A mí me ha encantado En agosto nos vemos. Quizá tienen razón los que dicen que no es comparable a sus grandes obras, pero eso ocurre con la mayoría de las novelas que se publican en el mundo. Admirar a García Márquez, o a Vargas Llosa, o a Ana María Matute, no puede convertirse en una invitación al silencio. Por el contrario, es un compromiso con el deseo de mantener vivo el largo caminar de la literatura. Y Nos vemos en agosto es buena literatura. En mí está ya la historia de la mujer que viajaba todos los años a una isla en busca de sí misma, más allá de la disciplina doméstica del amor, y acabó por encontrarse con la historia de su madre. No llegamos a conocer del todo a los demás porque desconocemos mucho de nosotros mismos. De ahí la utilidad de la literatura y sus preguntas. Conviene ser discretos, pero no tanto.
No llegamos a conocer del todo a los demás porque desconocemos mucho de nosotros mismos. De ahí la utilidad de la literatura y sus preguntas
Una de las llamadas telefónicas más alegres de mi vida sonó en casa un 7 de mayo de 2005. De pronto Joaquín Sabina me dijo que estaba en Madrid García Márquez, que lo había llamado para quedar y él le había dicho que esa noche no podía porque era el cumpleaños de Almudena Grandes. El maestro le contestó: “Si me invitan, me uno a la fiesta”.
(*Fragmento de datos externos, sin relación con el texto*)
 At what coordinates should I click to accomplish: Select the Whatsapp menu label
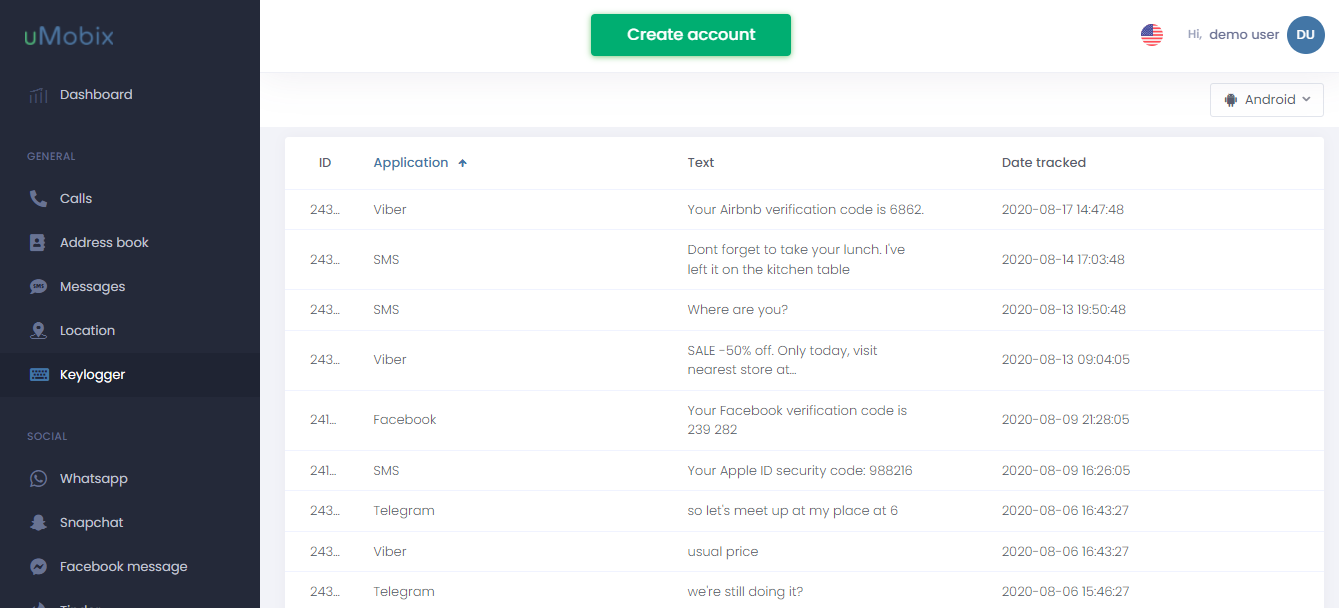93,479

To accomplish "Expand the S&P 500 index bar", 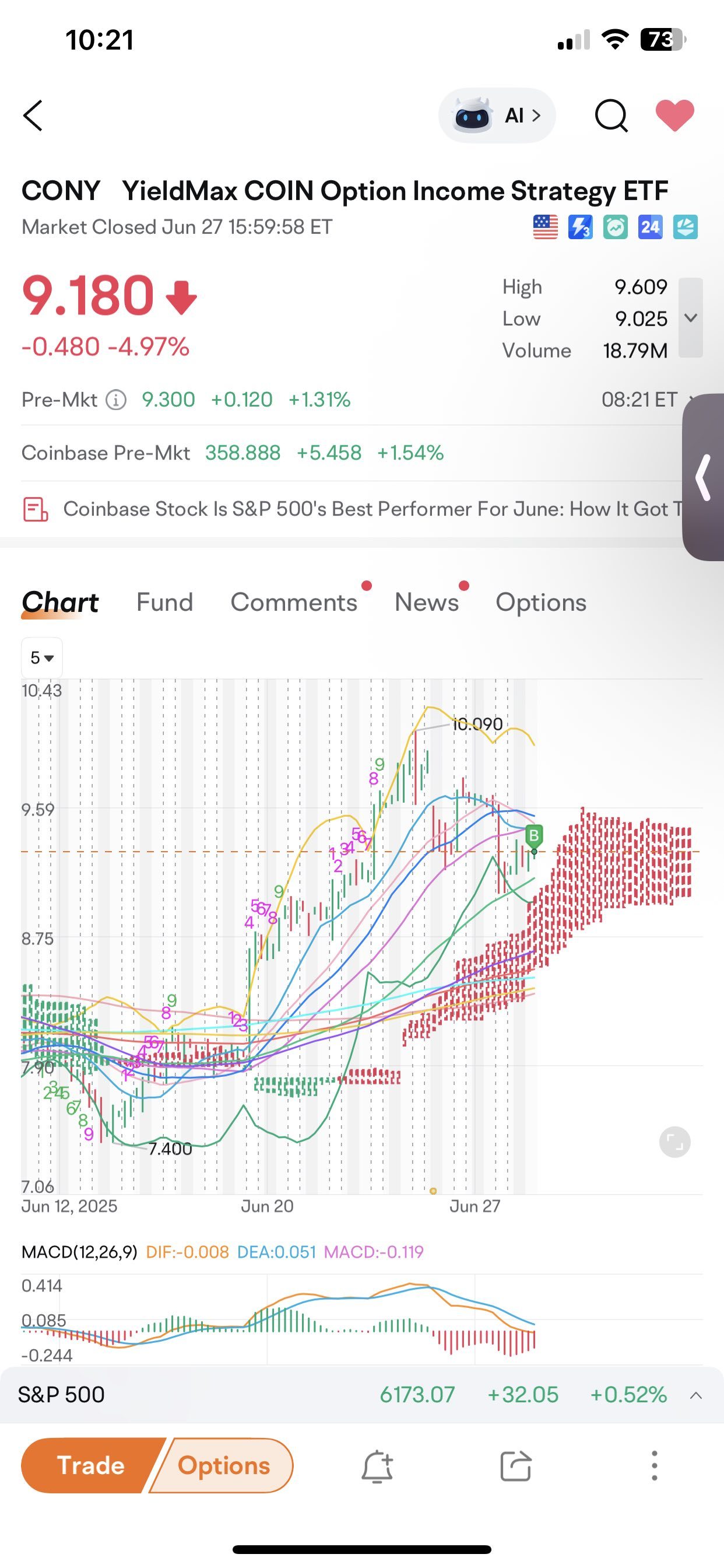I will [696, 1395].
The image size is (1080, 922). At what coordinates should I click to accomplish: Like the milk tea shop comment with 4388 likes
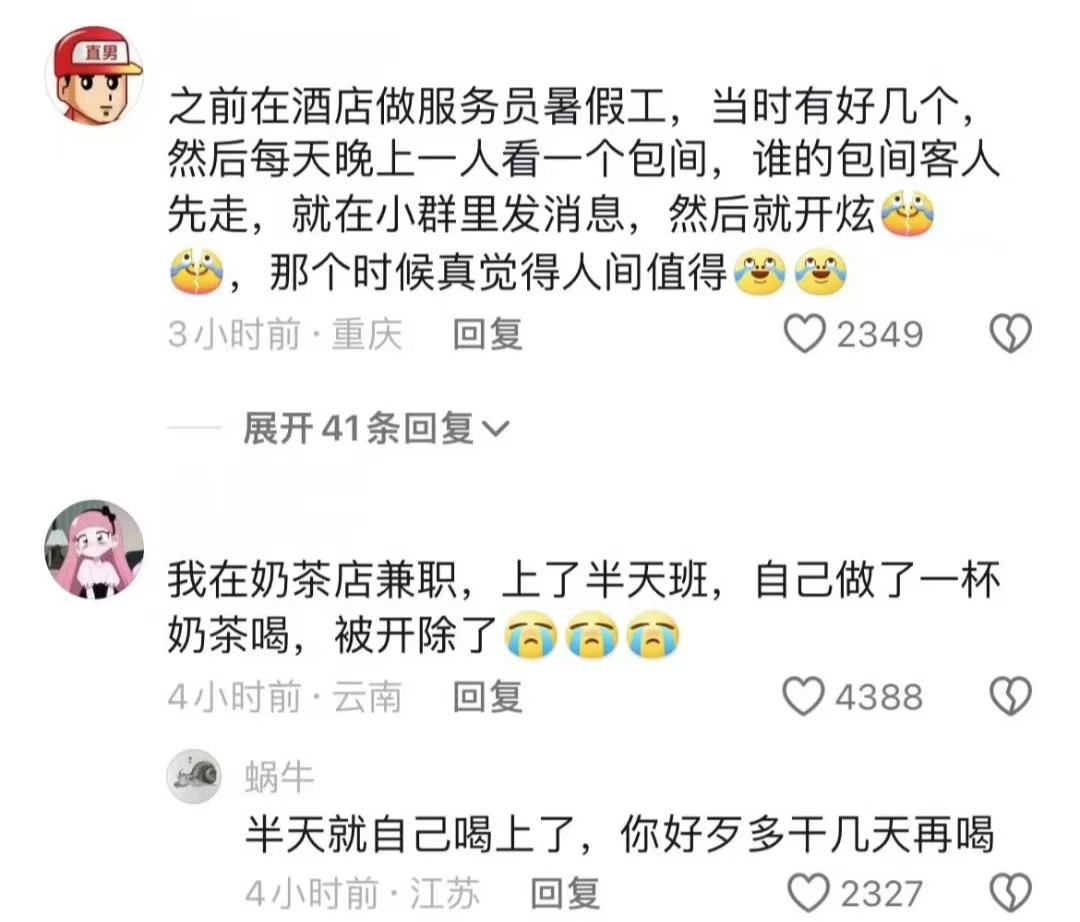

Fue el mejor regalo de cumpleaños, porque Almudena y yo estábamos invitados desde hacía mucho tiempo a la fiesta de su literatura. Conservo en mi biblioteca el ejemplar de Memoria de mis putas tristes que nos dedicó. Pero la anécdota de la noche fue el exceso de discreción con el que nos comportamos los amigos cuando Gabriel y Mercedes llegaron a casa. Qué honor, esta es su casa, una copa de vino, un poco de carne, un trozo de tarta, un whisky, unas palabras de tertulia sobre el bien y el mal, sobre los viajes, la política y el curso del mundo…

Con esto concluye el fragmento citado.